On October 22, 1981, he pulled an all-nighter, drinking alcohol, snorting cocaine, until he was near death. It was the last time he used drugs. Dragged by his employer and a girlfriend who would eventually become his wife, Mark was admitted to an in-patient drug rehab center, which he credits for saving his life. For 28 days, eight hours a day, he submitted to physiological and psychological treatment to combat his cross-addiction to drugs and alcohol. Mark was forced to take stock of his life, face the demons and make the necessary changes shortly before his 27th birthday. It worked.
Once released from the treatment facility, he attended a nine-week “after-care” program twice a week, and everyday he attended Alcoholics Anonymous (AA) meetings, depending on group members and his assigned sponsor, a recovering alcoholic further along in the process, to counsel him through challenging times. Learning to live and work through AA’s 12-Step treatment program required enormous time and energy to reverse years of negative patterns. Daily meditations from the “24 Hours a Day” book helped Mark stay focused and in touch with his “higher power.”
On one occasion, I attended an “open” AA meeting with Mark in the basement of a small church. In the cavernous setting with echoing walls, I was struck by how vulnerable we all are. How easy it is to stumble and keep rolling downhill with ever increasing speed. How alcoholism and drug addiction is a non-discriminating and non-denominational disease, crossing all racial, demographic and socio-economic barriers. How we crave community support and faith to nourish our existence.
Twenty-six years later, Mark continues to be connected to the faith-based AA programs, and reads his daily meditations for sustenance. Drug free, he’s a new person, a winner, a man who permitted me to tell his story publicly and use his name to inspire others.
Currently, Mark continues his career as a men’s haberdasher in Lincolnshire, Illinois on Chicago’s North Shore.

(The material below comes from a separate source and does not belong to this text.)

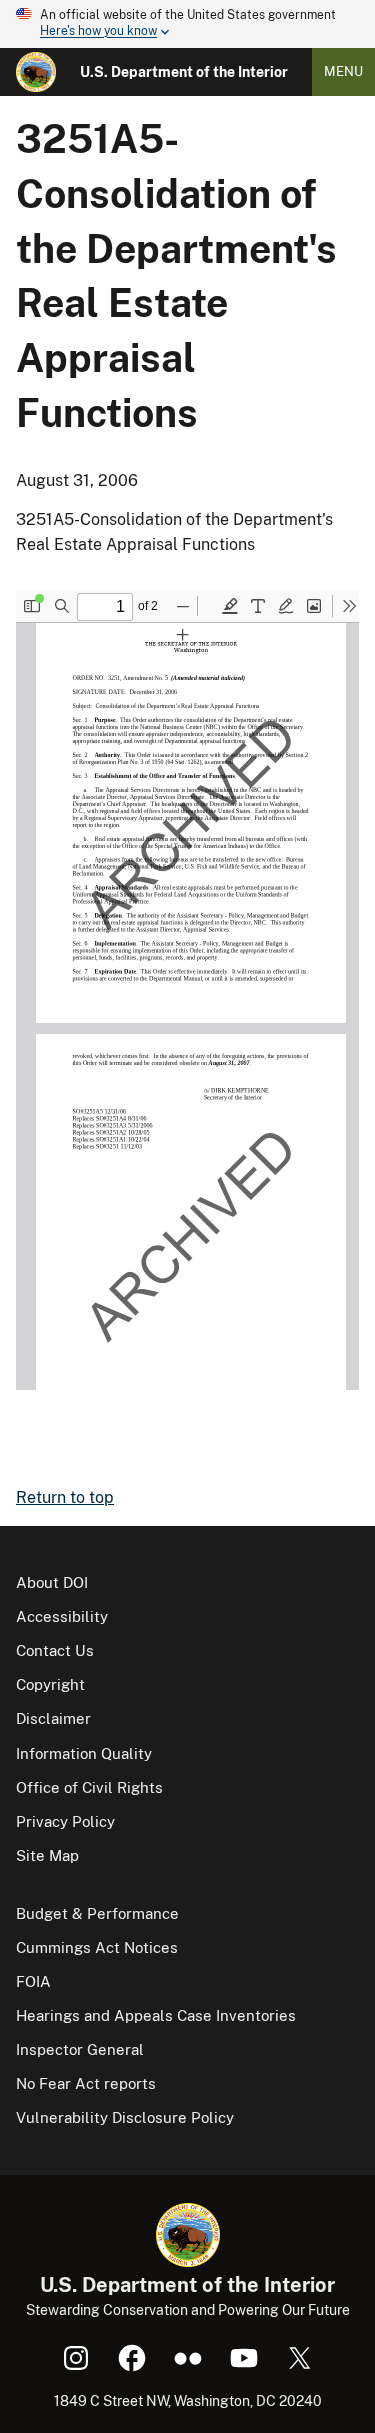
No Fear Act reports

He and his wife Annette, an entrepreneur, and successful businesswoman in her own right, have recently celebrated their 25th wedding anniversary. The couple has two lovely daughters, Marni, who has a career in public policy in Washington DC, and Jamie, a junior at the University of Illinois, who is pursuing a career in education. Mark is grateful for the blessings of his family.
Still, every day, Mark has to make a conscious effort to avoid drugs, to not “pick up” his first drink, to stay in touch with his emotions, to continually confront the haunting demons of drugs and alcohol and to continue to grow and learn as a person.

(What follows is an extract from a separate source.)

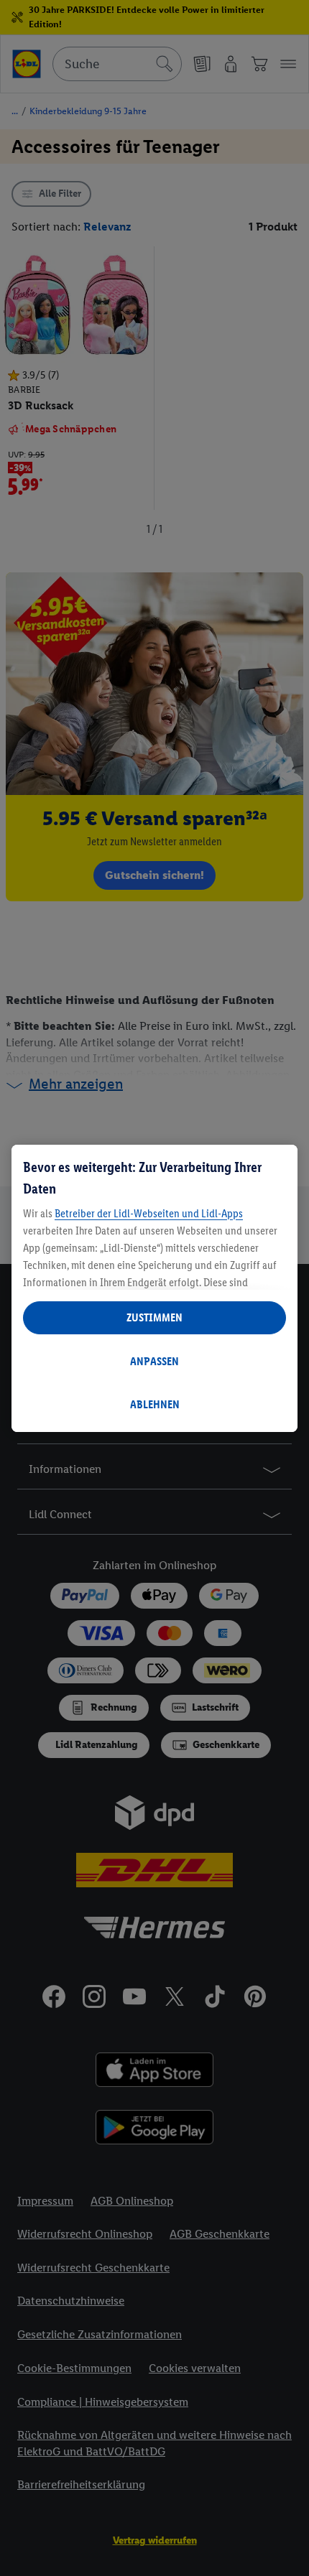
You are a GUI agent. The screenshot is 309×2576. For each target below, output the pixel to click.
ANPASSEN (154, 1361)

He says, “AA is an excellent program. I go to meetings, follow their precepts, and don’t use drugs. I now know that I have a controllable disease, that I’m not alone, and that many people care about me.
“During the holidays it can be very easy to lapse into melancholia, feeling sorry for yourself because you can’t party like the rest of the world. But then you look again, acknowledge your assets, thank God for your blessings, and move forward one day at a time.”